Regressamos ao tempo das pedras nocturnas
Onde residem os anseios do sangue
Habitamos na velocidade confusa das aves
Infundimos respeito aos espelhos
O vento consola-nos a glacial inundação dos desejos
Temos um peito feito com poeira e poesia
Das coisas mais espessas não sabemos
A vida é uma febre que se nos agarra ao corpo
Mas há um consolo...um olhar velado
Um falar de pássaro assustado
Que alumia a esperança na perdição de nós.
Na sede de todos os inícios vivem as palavras
Inesgotáveis palavras
Que se despenham dos pedestais das estátuas
Como pedras susceptíveis de nos partirem o coração
Dizendo-nos que o coração se inunda com travessias nocturnas
E que todos os dias são nascentes
Que correm pelo espaço que nos veste a alma.

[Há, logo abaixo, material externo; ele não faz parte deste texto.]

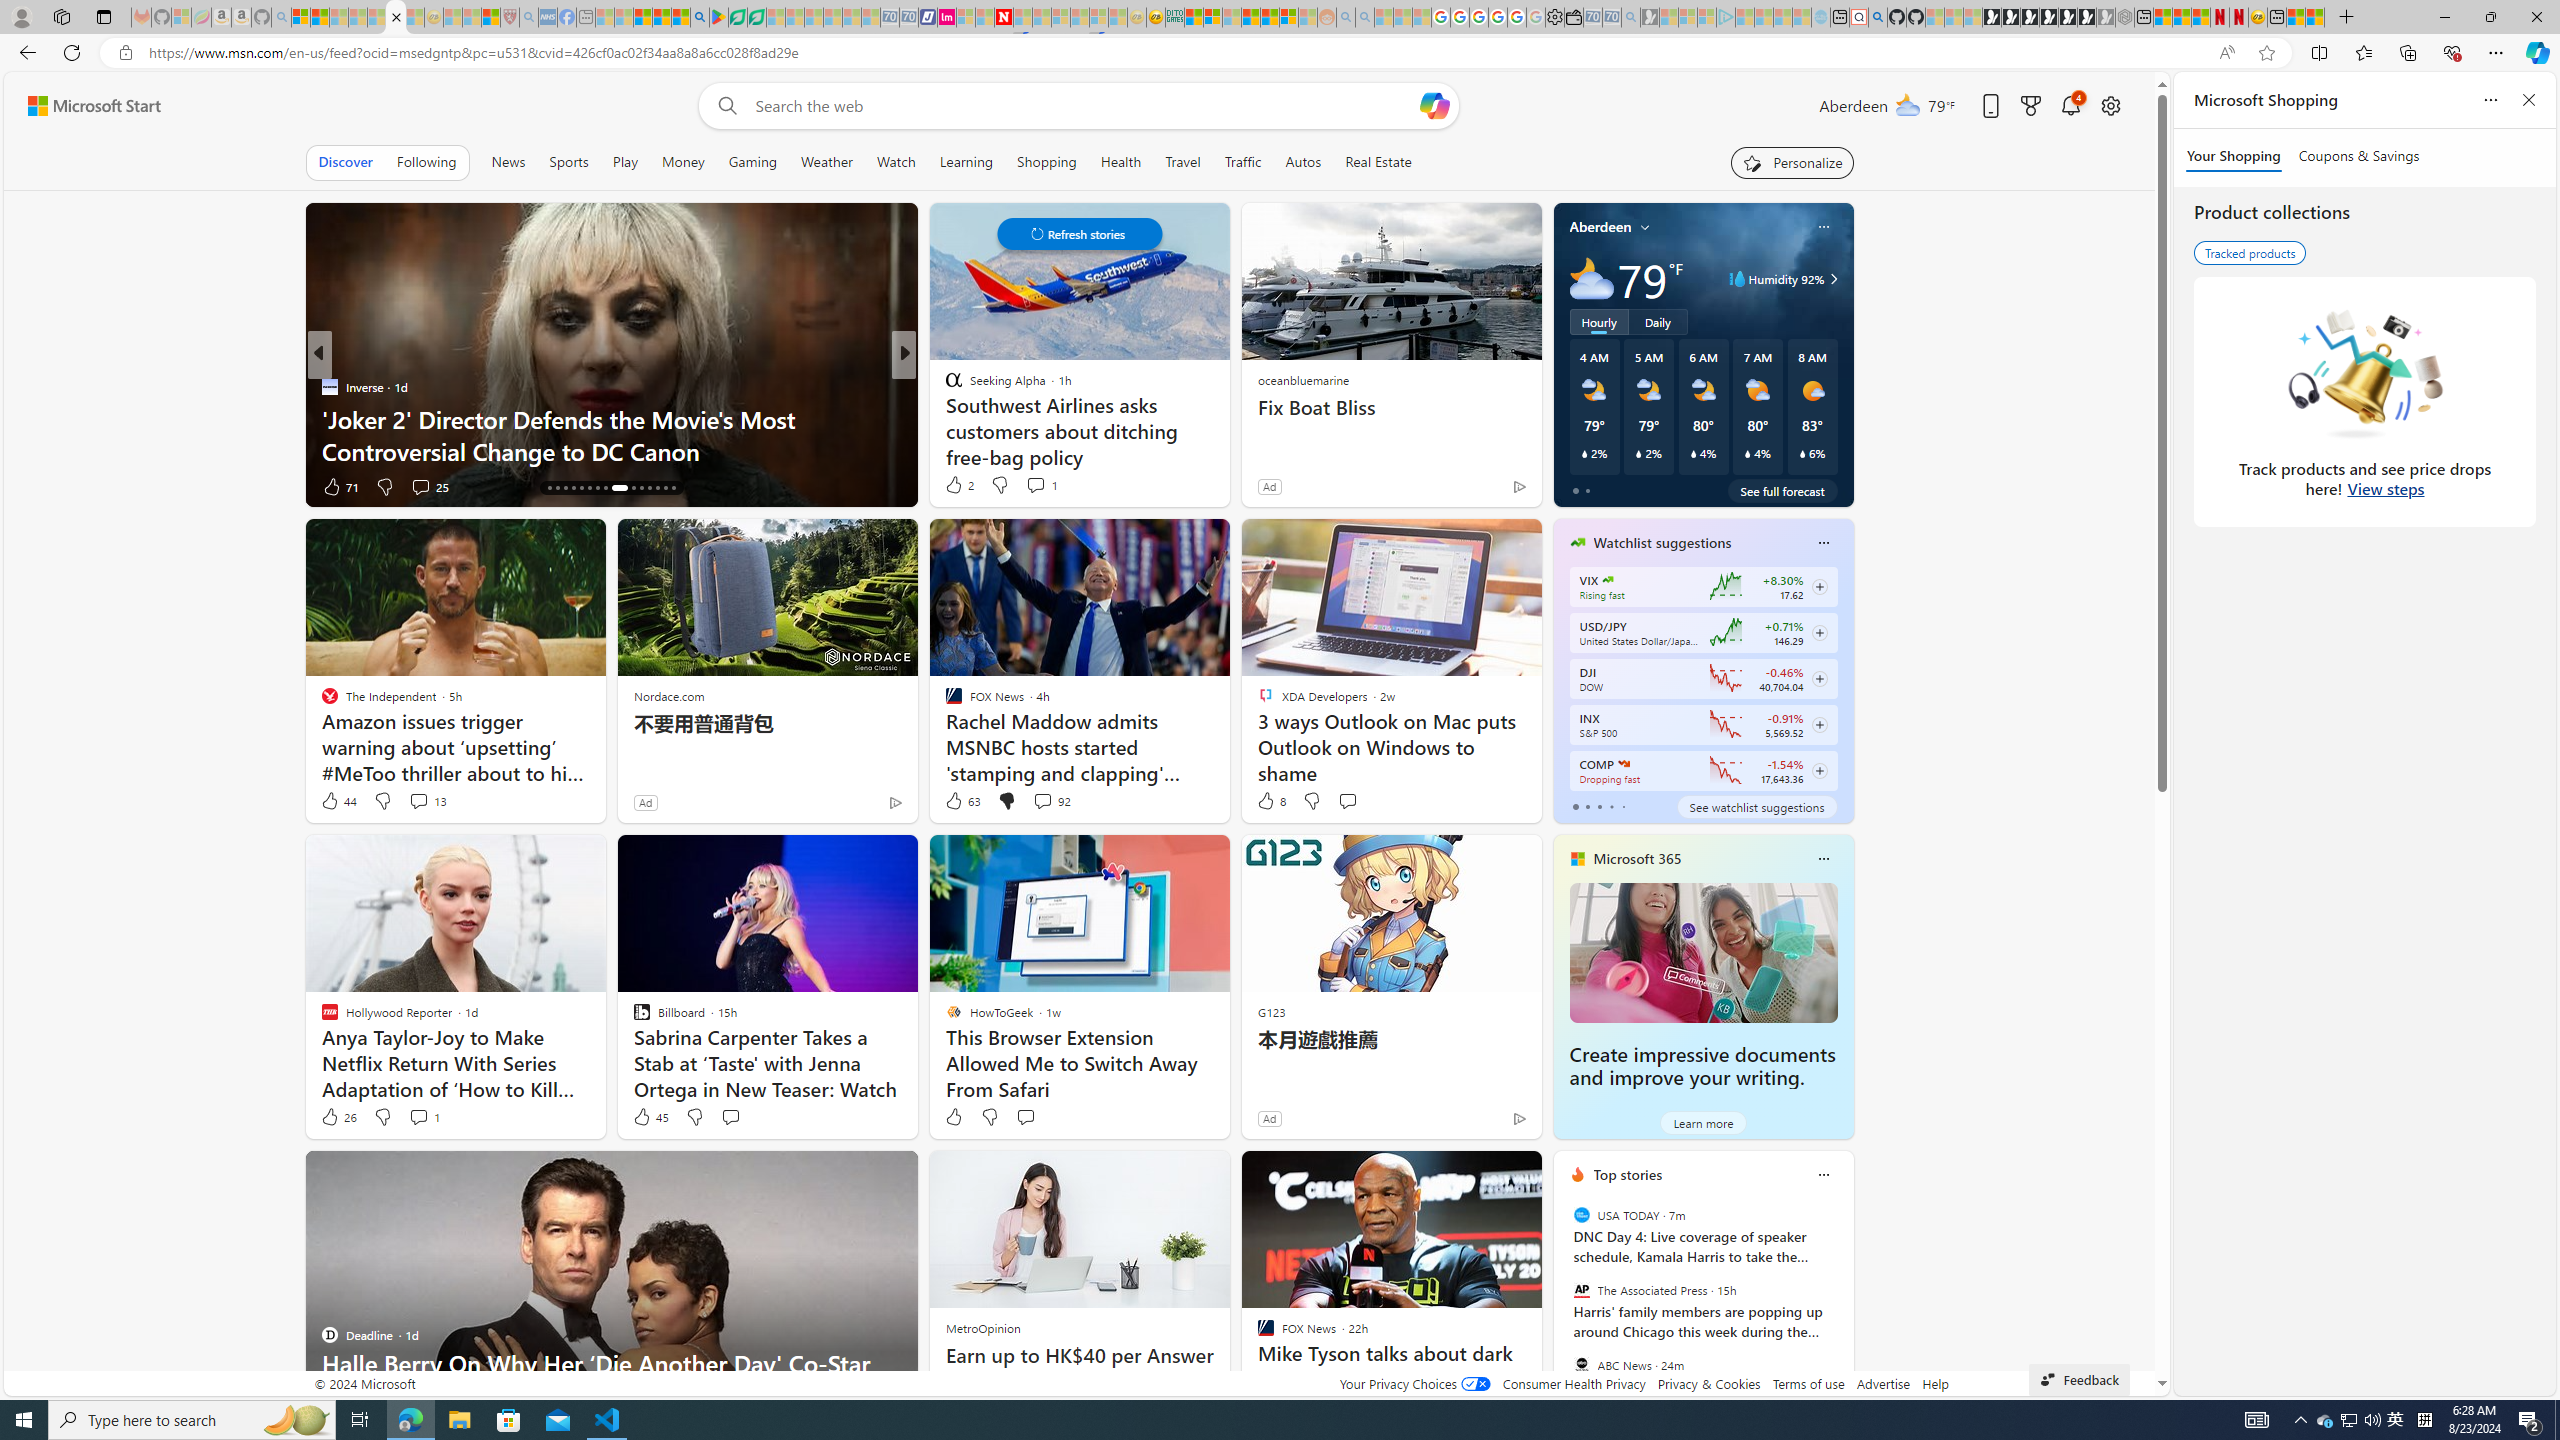  I want to click on 'Feedback', so click(2079, 1378).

Em todos os peitos há desejos impossíveis
Claridades angustiantes
Lâmpadas fotogénicas que confundimos
Com o piar sucessivo das estações.
No interior da terra a noite é surda
Lá ...o homem é um simples absoluto
E o tempo ferve na secura indiscriminada das horas
Até que os nossos dedos se toquem
E sintam a água da chuva que nos corre pelas faces
Como se fôssemos dois grandes muros desencontrados
Agrestes penedias...perdidos
Na imensa persistência das marés.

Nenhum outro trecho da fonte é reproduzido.